Batalla de Boyacá y sus heroes invisibilisados



BATALLA EN EL PUENTE DE BOYACÁ EL 7 DE AGOSTO DE 1.819 Y SUS HÉROES INVISIBILIZADOS.

Como de costumbre, la historia es contada por los ganadores, por lo cual muchos de quienes han hecho posible las victorias han sido invisibilizados.

La batalla del puente de Boyacá, el 7 de Agosto de 1.819, hoy hace 194 años, no escapa a esta costumbre.

Si bien es cierto que Bolívar fue el estratega que dirigió la campaña libertadora, y con el apoyo de sus oficiales logró derrotar al ejército del rey, también es cierto que los criollos, campesinos, mestizos, indígenas, mulatos, zambos, negros, todos pobres, fueron los artífices de esta victoria. Su heroísmo, entrega, valor, constancia, obediencia, y la ardiente decisión de liberarse del yugo que el imperio español había impuesto en ésta, su patria, fue el mayor detonante para que esas victorias se hicieran reales.

Pero la historia está en deuda con esos personajes que a pesar de no ser brillantes por su posición dentro el ejército, sí fueron decisivos por su valor, y su honestidad, pero especialmente por la ética que sin haberla estudiado, sí estaba íntimamente ligada a su personalidad.

Hubo también dos niños héroes, que aportaron su inteligencia y su virtud, para lograr el triunfo definitivo.

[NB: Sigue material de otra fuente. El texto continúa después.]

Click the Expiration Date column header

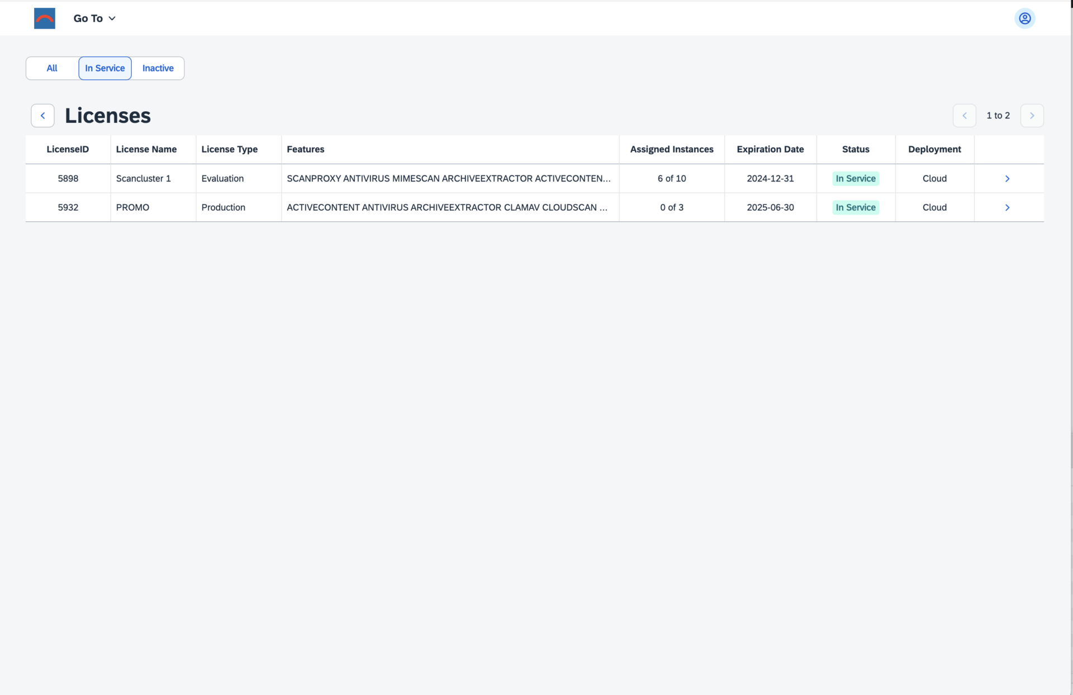770,149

Una niña de 10 años, llamada Estefanía Parra, pastorcita oriunda del lugar, es quien informa a Bolívar la ruta que debía seguir, y le sirve de guía hasta el lugar donde podía enfrentar a Barreiro y a su ejército.

Luego de la batalla, que termina hacia las 4 de la tarde, los realistas huyen unos, otros mueren y otros, como el General Barreiro y un acompañante, se esconden tras de una piedra.

Allí, fue encontrado por otro niño de unos 12 a 13 años que era quien bañaba y alimentaba los caballos de los patriotas, en compañía de otro joven, el negro José, y encañonan a los dos realistas, que se niegan a entregarse, por lo cual el joven negro le da de baja al acompañante de Barreiro.

Barreiro, entonces, saca una bolsa llena de monedas de oro y le ofrece al niño, Pedro Pascasio Martínez, quien se niega a recibir el soborno y le dice: “Siga adelante, sino, lo arreamos”; apuntándole con el fusil.

De esta manera es como el General Barreiro es entregado por el niño a Bolívar y es cuando queda sellada en forma definitiva la victoria del Puente de Boyacá.

¡Qué lección tan hermosa de honestidad! Éstos deberían ser los hechos y personajes que los medios de comunicación exaltaran, y sobre la vida de ellos, escribir y realizar documentales.

Ya estamos cansados de los “Capos”, “Los Caínes” “El Patrón”, etc., que no permiten a los jóvenes crecer en dignidad ni formarse en valores éticos y morales.

Ya tenemos muchos años viendo en los medios de comunicación las crueles acciones de los violentos, que se registran diariamente en las noticias. Entonces, ¿A qué vienen esos novelones? ¿No es ésta una forma de replicar esa locura, cuando los niños y jóvenes equivocadamente toman como líderes dignos de imitar a éstos rufianes que parecen valientes, porque desafían a las autoridades y al mundo?

Guardaba yo la esperanza de escuchar hoy, en alguno de los discursos, que se hiciera alusión al valor y dignidad de Pedro Pascasio Martínez, el niño que asestó el golpe definitivo al orgulloso General Barreiro. ¿Qué hubiera ocurrido si Barreiro queda libre? ¿Podría haberse recuperado y reorganizar su ejército, cuando contaba con los medios económicos para hacerlo? Tal vez otra sería la historia que hoy estuviéramos contando.

¡Viva la Dignidad, el valor de los niños y personas que se juegan la vida por su patria y que jamás entregan su dignidad ni venden su conciencia!